No começo do romance Rimas da Vida e da Morte (Cia das Letras), do israelense Amós Oz, o narrador, que é um escritor, vai para um café passar o tempo enquanto dá a hora para uma palestra que irá proferir dentro de pouco tempo. Quando a garçonete lhe entrega o cardápio e se retira, o narrador imediatamente começa a pensar uma história para ela, através das particularidades que ele observa da mulher. Só esse simples fato faz com que o escritor passe a desenvolver uma trama paralela, ficcional, cheia de fabulações, tendo como pano de fundo um pedacinho da realidade. Ou seja, como bom ficcionista, ele é alguém atento aos pequenos e corriqueiros detalhes que podem lhe servir de matéria-prima.

O escritor e jornalista carioca Marcelo Moutinho parece, assim como Oz, que se apropriou de histórias reais para compor os treze contos presentes em Ferrugem (Record). No primeiro, Xodó, uma menina narra as brincadeiras do irmão com uma das bonecas dela. Mas as brincadeiras, como vai ficando claro durante a leitura, não são tão infantis assim. Já no segundo conto, 362, a ambientação é dentro de um ônibus, com uma curiosa história de amor, onde a cobradora é a conselheira amorosa do passageiro apaixonado. No terceiro, acompanhamos um gandula, que também intitula o texto, torcedor do Vila Rica, que vê o time do coração ir à final do campeonato contra o poderoso Vasco. Em Domingo no Maracanã, conhecemos a história da garota Bia, que nunca foi ao famoso estádio, agora totalmente transformado por conta da Copa do Mundo, e tem uma epifania durante o passeio no imponente estádio de futebol. Rei nos apresenta o cover de Roberto Carlos que faz shows numa decadente boate ao lado de prostitutas, travestis e drag queens.

Nesse conto é interessante acompanhar a melancolia de alguém que passou a vida tentando ser outra pessoa, extinguindo, dessa forma, a própria identidade. Em Três apitos, baseado na música famosa de Noel Rosa, uma caixa de supermercado descobre ser portadora do vírus HIV, ao mesmo tempo que reencontra o antigo namorado.  Dezembros narra a relação do neto com o avô, que dizia trabalhar nos programas da Rádio Nacional, mas que fazia outra coisa, totalmente diferente do glamour dos artistas da rádio.  No conto Nomes de Deus, um engenheiro abandona a carreira por receber uma “missão” de Cristo, que consiste em recolher dos lixos todo e qualquer papel que tenha o nome de Deus nas suas mais variadas formas. Já em Something a canção homônima dos Beatles serve de pano de fundo para a história.

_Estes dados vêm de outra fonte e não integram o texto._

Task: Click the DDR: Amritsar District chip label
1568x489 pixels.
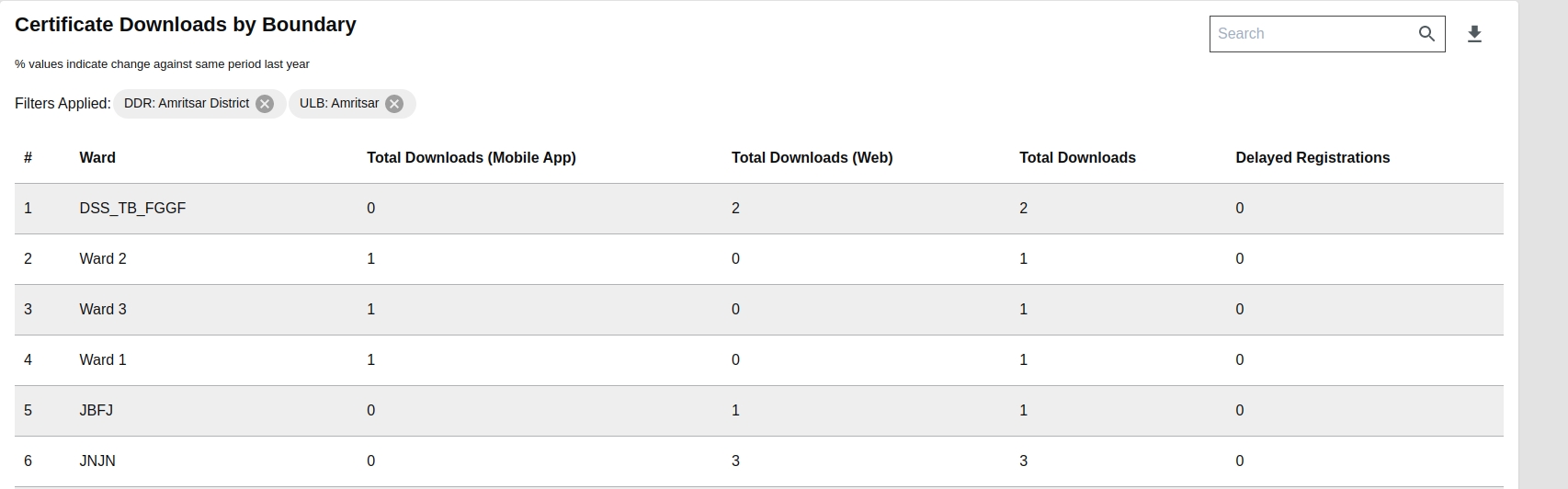Action: tap(187, 104)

Marcelo Moutinho não reinventou a roda tentando escrever textos mirabolantes, de finais esdrúxulos. O que se vê nos treze contos presentes no livro são figuras que estão por aí, dentro dos ônibus, atravessando a rua, trabalhando nos caixas de supermercado e nos campos de futebol, entre outras situações. São personagens, portanto, “comuns”. Cada um deles com os seus conflitos, desilusões e dramas. É o mundo real que serve tão bem à ficção. Pequenas cenas diárias transpostas para o livro em formato de conto, mas muito semelhantes com as crônicas. Os textos relatam o dia a dia de personagens cariocas, mas que também são, de certa forma, universais. 

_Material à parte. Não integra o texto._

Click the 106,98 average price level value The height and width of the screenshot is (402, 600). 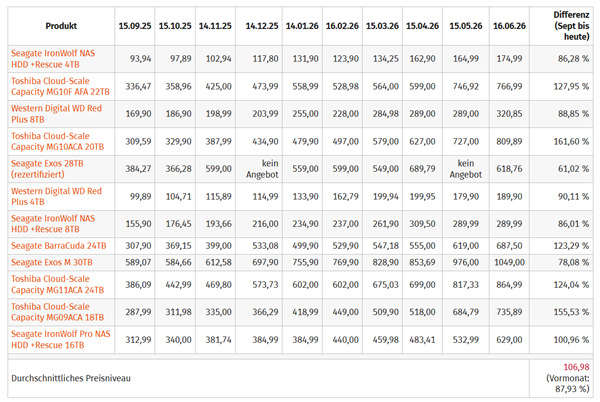576,367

Não existem grandes milagres nos contos de Ferrugem. Eles apenas acontecem naturalmente como o próprio desenrolar da vida. É um livro gostoso de ler, com o olhar interessante sobre o cotidiano, sem maiores epifanias. São textos cheios de humor leve e dramáticos na maioria das ocasiões, para serem lidos de um fôlego só. Ferrugem, no entanto, funciona como um todo, porque o livro caminha entre altos e baixos, com alguns contos melhores do que outros. As histórias ficam, portanto, mais fortes lidas em conjunto, porque são esses pequenos fragmentos da vida e do existir criados por Moutinho o que torna esse livro tão interessante.

Nada pode ser mais sincero do que escrever sobre as coisas que acontecem ao redor, sendo  um espectador atento do cotidiano. Como muito bem destacou Alberto Mussa na orelha do livro, os textos do autor lidam com a paisagem humana, com todos os seus dramas e melancolia, indo de encontro ao desgaste dos dias, sobretudo tentando lidar com a imprevisibilidade da vida, que caminha para o inevitável fim.